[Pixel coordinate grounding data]

┄┄┄┄┄┄

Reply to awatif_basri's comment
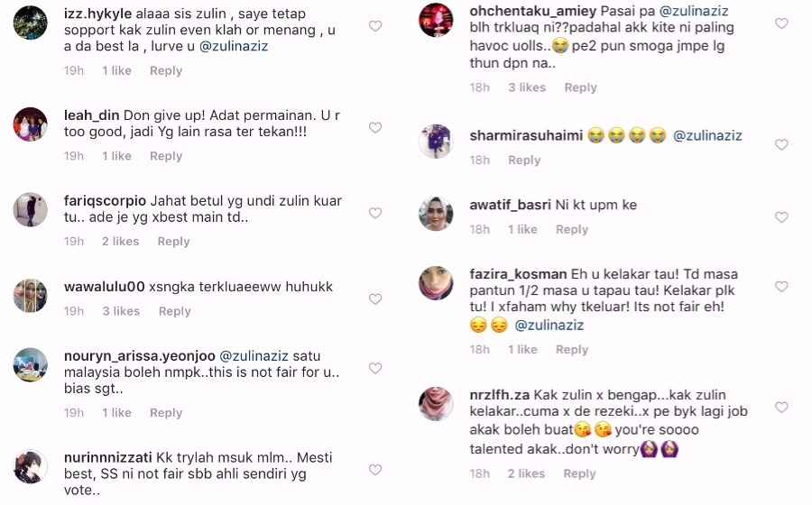The width and height of the screenshot is (812, 505). point(572,229)
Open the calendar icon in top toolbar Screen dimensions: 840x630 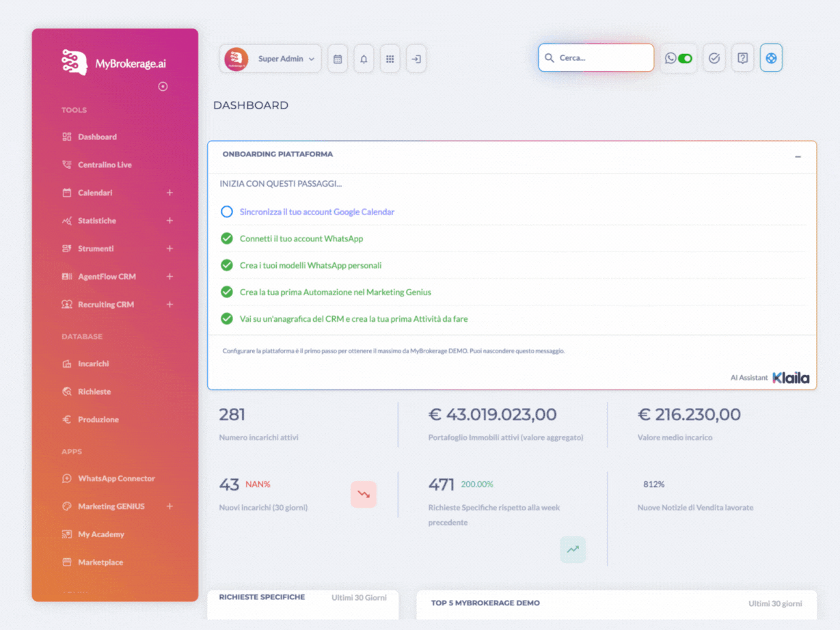point(338,59)
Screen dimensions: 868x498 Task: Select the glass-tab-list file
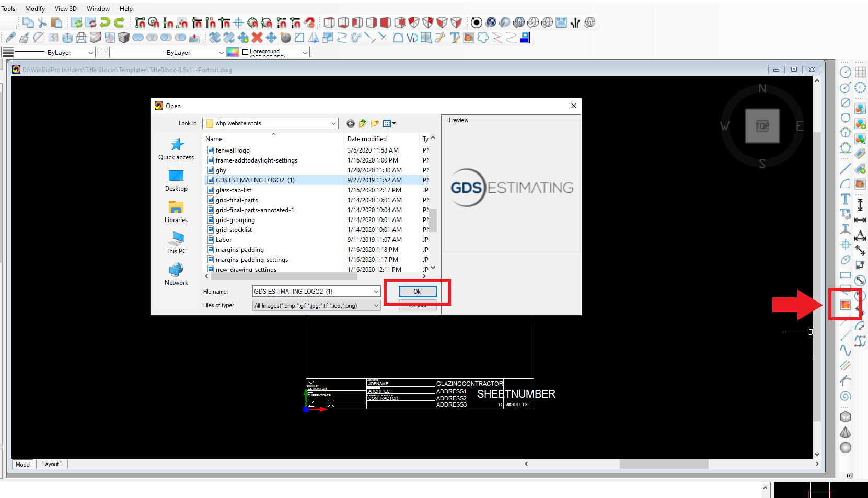234,190
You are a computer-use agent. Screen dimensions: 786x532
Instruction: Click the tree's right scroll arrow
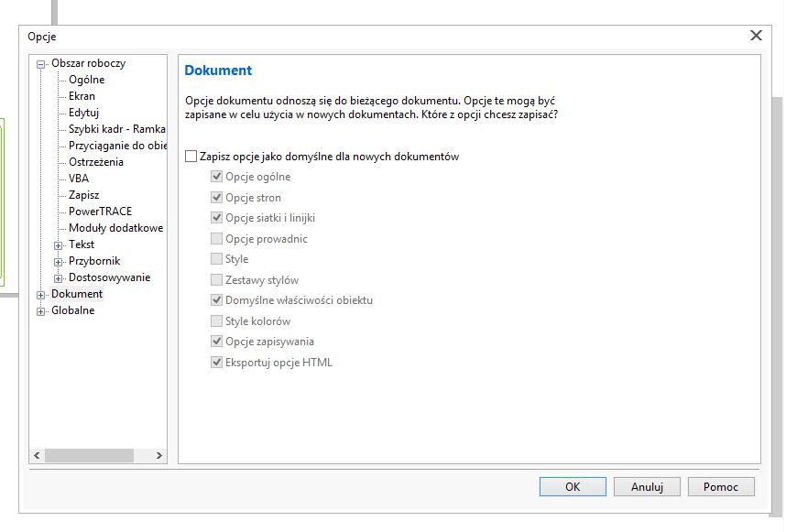[x=158, y=455]

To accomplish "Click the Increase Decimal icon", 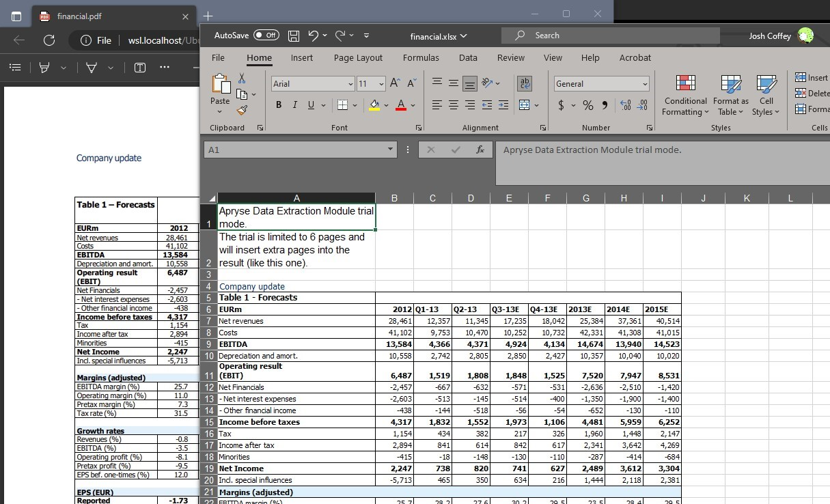I will (x=624, y=106).
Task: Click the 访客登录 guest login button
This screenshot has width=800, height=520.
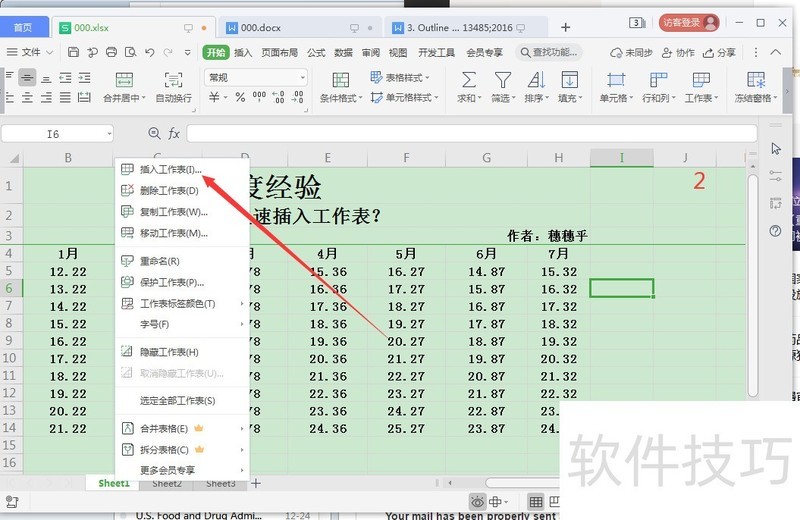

┄┄┄┄┄┄

◆ Work order ◆
Exactly as they appear, repeat the lines from the one containing "Task: Click the 访客登录 guest login button" through the last line of the entries, counting both ends. Pictures stay out.

◆ Result of the exercise ◆
Task: Click the 访客登录 guest login button
This screenshot has width=800, height=520.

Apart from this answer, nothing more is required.